Merespons hal ini, Geraldi dan ibu akhirnya mengajukan komplain yang kemudian berujung pada kompensasi tes PCR gratis. Namun, hal tersebut masih sempat memicu keraguan.
“Antigen yang sesimpel itu aja bisa salah, apa bener PCR itu bisa bener? Karena ‘kan PCR itu harus lebih dalam lagi, harus diteliti, ... Nah, itu bener nggak hasilnya atau justru keliru lagi,” tuturnya dalam rekaman suara, Sabtu (19/3/2022).
Testing dan upaya pencegahan kasus positif Covid-19 tidak hanya untuk orang yang sakit, tetapi juga mereka yang tidak sakit agar bisa menekan angka penyebaran. Pengamatan para pimpinan daerah terhadap testing sungguh diperlukan untuk mengoordinasi sistem penanganan kasus dari pemerintah pusat ke daerah-daerah tujuan.
Sebagai penutup, Wiku meminta kerja sama pemerintah daerah untuk mempertimbangkan waktu dan metode testing yang tepat sejak pertama kali terpapar agar hasil tes yang keluar benar-benar akurat.
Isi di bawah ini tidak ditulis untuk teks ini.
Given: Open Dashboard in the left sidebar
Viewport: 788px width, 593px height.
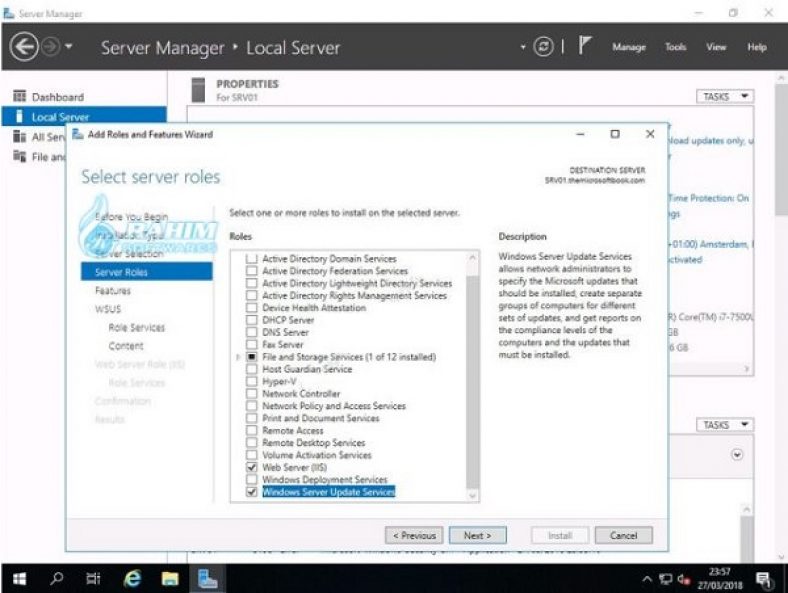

Selain itu, pengawasan khususnya di tempat-tempat berisiko tinggi penularan pun perlu ditingkatkan untuk mencegah tingkat kematian yang tinggi.
-
Sumber: cnnindonesia.com, kompas.com, republika.co.id, tempo.co, Youtube/CNN Indonesia, Youtube/Sekretariat Presiden.
*Artikel ini merupakan ujian tengah semester untuk mata kuliah (JR-101) Media Writing pada 21 Maret 2022.